Santos inocentes, ni des ni prestes (Final)

En este lunes soleado, la máquina de escribir marca el punto y final. 

Y si os habéis perdido algún capítulo, la historia empieza aquí y éste fue el anterior capítulo.



 Sentí una descarga eléctrica recorriendo mi médula espinal. Corrí, escapé calle abajo, huyendo de aquella Isabel, de una realidad absurda digna de Alicia y sus maravillas; de mi misma, de un destino griego. Ni Ifigenia ni Papandreu juntos podrían entender lo que sentía en aquel instante.  Las interminables pendientes me arrastraban calle abajo junto con mis problemas. Como si los elementos se hubieran conjurado en mi contra, empezó a llover. Siempre odié la lluvia. Las gotas se deslizaban sobre mi rostro mientras sentía la sal entre los labios. Sin saber cómo, ni por qué, había entrado en una Iglesia.

Mis pasos retumbaban en aquel lugar vacío. Miré hacia un confesionario, con la alocada idea de hablar con un sacerdote. No había nadie. Eché entonces la vista hacia el frente viendo una cruz y sentí, en aquel instante, un semblante de síndrome de Jerusalén. Tenía que hablar con Dios para resolver todo aquel embrollo.
 Me persigné como quien marca un prefijo telefónico, pues siempre consideré que aquel gesto es necesario para iniciar la comunicación a pesar de mi escasa fe. Simplemente hablé, en voz baja, un susurro que, esperaba, solucionaría mis problemas:
—Hola Dios…—no sabía muy bien cómo encarar aquella conversación que presuponía a una banda —Soy María —me sentía cómo una demente. Sin embargo, aunque la razón me pidiera a gritos detenerme, empecé a argüir estupideces. Era una sensación extraña la de tratar de razonar con Dios y muchas de mis explicaciones eran francamente ridículas, pero es lo que posee la espontaneidad. En el papel, los discursos son preciosistas y cultos. La realidad siempre es más cruda, menos cerebral y bella. En aquel momento, me sentía ridícula, desequilibrada y estúpida.
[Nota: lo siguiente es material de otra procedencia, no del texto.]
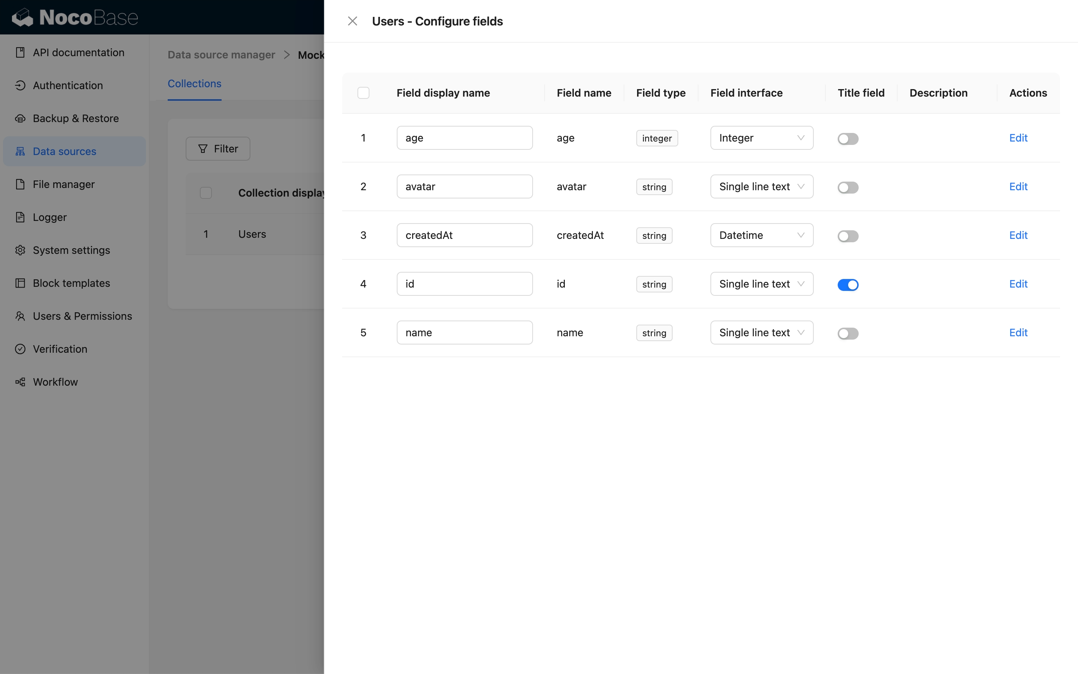Click the Authentication sidebar icon

20,86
No quería ser una heroína que cerrara la caja de Pandora con el fruto de mis entrañas y el sólo plantearme aquello, me dejaba, creía, a la altura de quienes avistan ovnis, sirenas o hadas.  Parecía que me habían aplastado y recortado en forma de monigote, amarrándome con una tira de celofán a la espalda de Peter Pan. Era como Fernandel, en una de sus viejas películas en blanco y negro, pero mi futuro hijo, no me contestaba. No había respuestas, sólo el eco de mis palabras y la imagen de Jesús clavado y torturado en  aquel instrumento de tortura romano.

*****
III
La vida es como una pila eléctrica:
 tiene un lado positivo
y otro negativo, y se acaba.

Eran exactamente las 16h22 de un 29 de abril, la temperatura era de 23,3 grados Celsius, el viento seguía soplando del Sur a 16,4 kilómetros por hora y los pluviómetros no habían recogido lluvia en aquel día. María, aliviada por las recientes noticias, acababa de mandar a su relato a una papelera virtual. En el hemisferio Sur, José Bertrán, ajeno a todo, estaba mirando como las latas discurrían sobre una cinta transportadora semejante a una montaña rusa. En su casa, Ana Pazos, desconocedora de la vida de su hija, descubría fascinada cómo los dos protagonistas de su telenovela favorita no podían casarse al revelarse sus lazos consanguíneos. En la carretera de Camposancos, Joaquín Iglesias leía desanimado el periódico a la espera de que un cliente entrara en su taxi. Por su parte, Isabel, conocida simplemente como «la loca» por muchos, sonreía mientras imaginaba como un niño crecía en su interior.
Siete meses, veintinueve días y una hora después, María apagó, con un potente soplo, treintaicinco velas en compañía de ese hombre del que le seguían encantando sus ojos, su boca, su nariz y su pelo. No hubo, aquel día, ninguna abominable matanza de niños, sólo centenares de bromas de mejor o peor gusto pues, como decía siempre el padre de María, «santos inocentes, ni des, ni prestes»
El relato que María había transcrito con su máquina de escribir regodeándose en su  harmonioso «chin», quedó sepultado en lo más profundo de su memoria. No tardó en lanzarse en otro de sus viajes imaginarios. Su siguiente cuento había versado acerca de la trágica encrucijada de la madre de Aquiles al elegir el destino de su hijo: una vida larga pero anodina, o gloriosa pero breve. 
El tiempo pasó, las agujas del reloj y el viento giraron muchas veces en la ciudad olívica. María, a lo largo de su vida, nunca dejó de odiar a las personas que sacudían su dedo índice, ni tampoco a las palomas, el rosa o la lluvia. Como su madre escribiría también «cosas de adulto», sobre un mundo que había abandonado las bondades ascendentes de las fabulosas curvas de Kondrátiev y Juglar, pues no hubo ningún tipo de salvación divina.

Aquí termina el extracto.